INFORMATION SHOWN ▸
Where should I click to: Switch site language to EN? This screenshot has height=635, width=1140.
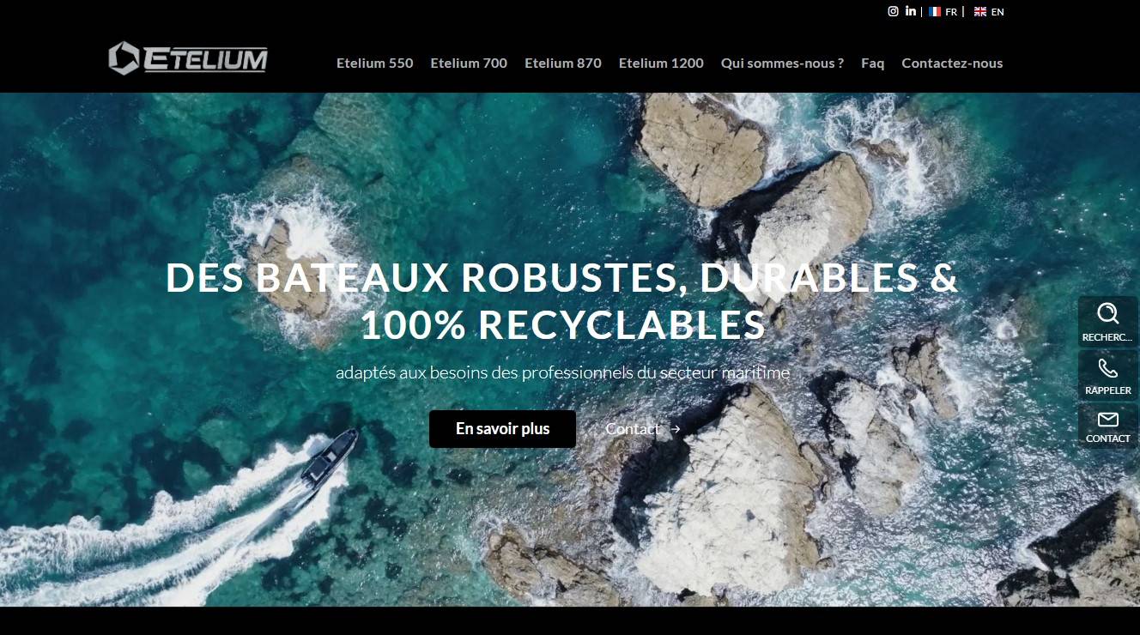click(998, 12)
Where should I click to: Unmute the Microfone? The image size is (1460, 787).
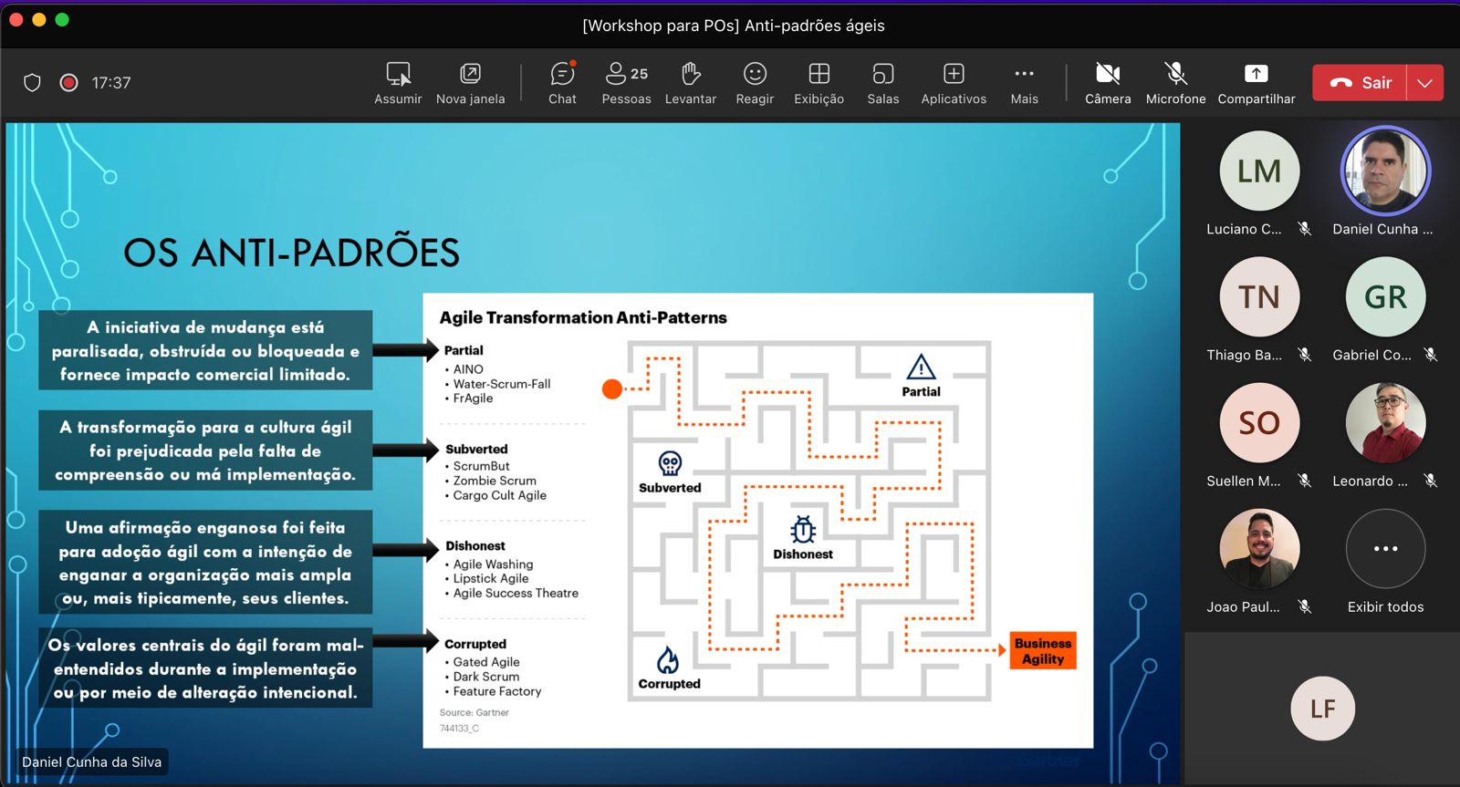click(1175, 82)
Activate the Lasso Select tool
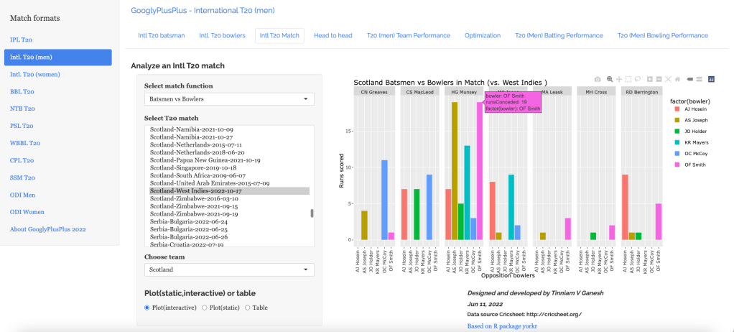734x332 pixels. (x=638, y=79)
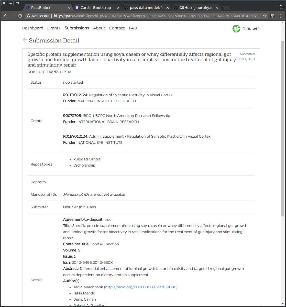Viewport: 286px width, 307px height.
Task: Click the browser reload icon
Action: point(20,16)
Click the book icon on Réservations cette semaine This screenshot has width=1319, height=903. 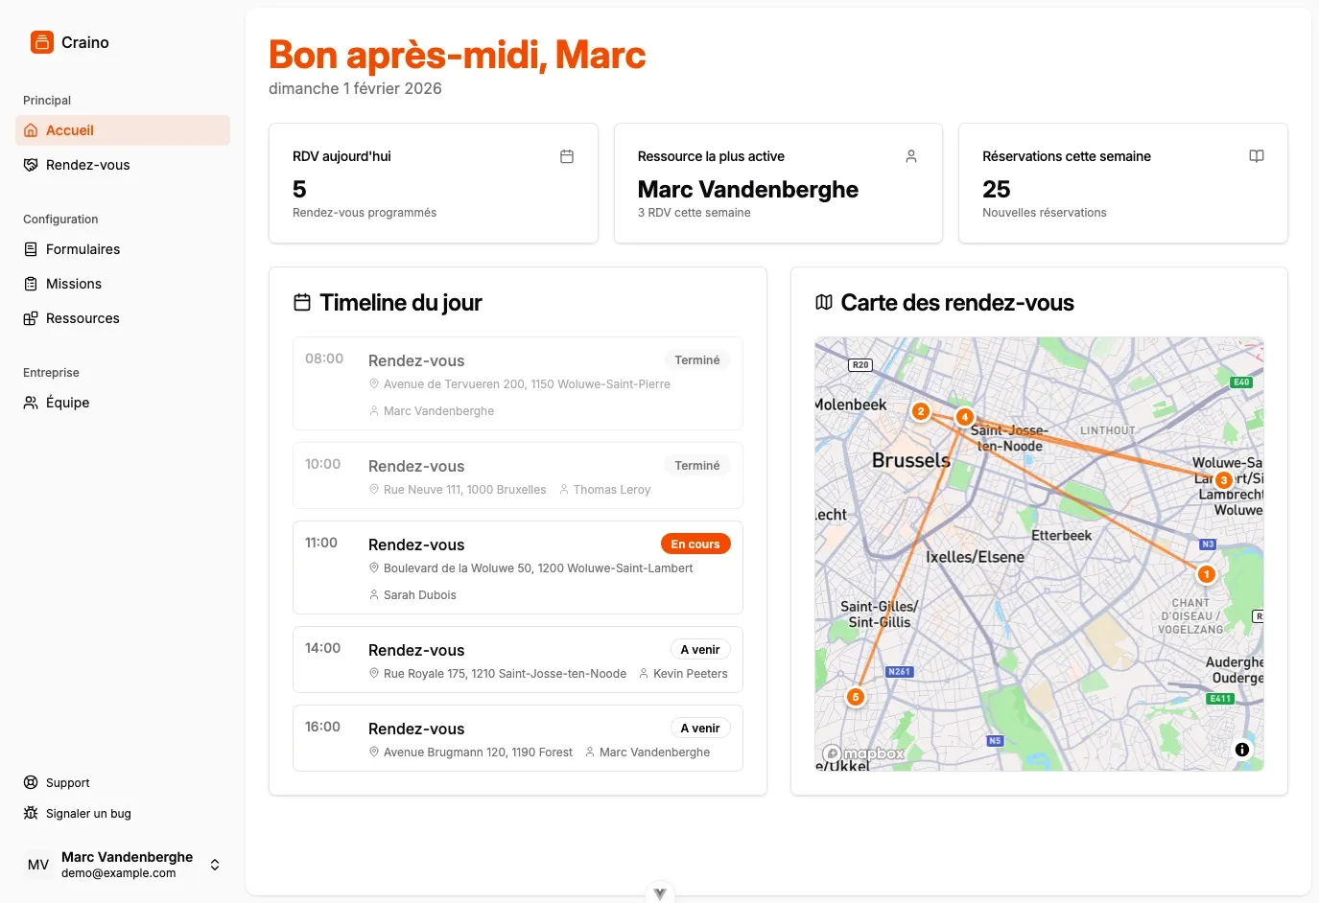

--

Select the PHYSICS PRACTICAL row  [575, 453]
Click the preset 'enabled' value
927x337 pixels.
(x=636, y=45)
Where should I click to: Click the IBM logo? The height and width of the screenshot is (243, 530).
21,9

DIRECTIVE ▸ Format the lines of the material from the one containing "Where should I click to: Unmute" through the one containing "Click the book", inclusive, as a JSON list of strings, one string per line and no blank lines. Omit the pictures from your answer.

EXERCISE RESULT ▸
[
  "Where should I click to: Unmute the Microfone? The image size is (1460, 787).",
  "click(1175, 82)",
  "Activate the Lasso Select tool",
  "734x332 pixels. (x=638, y=79)",
  "Viewport: 286px width, 307px height.",
  "Task: Click the browser reload icon",
  "Action: point(20,16)",
  "Click the book icon on Réservations cette semaine This screenshot has width=1319, height=903. "
]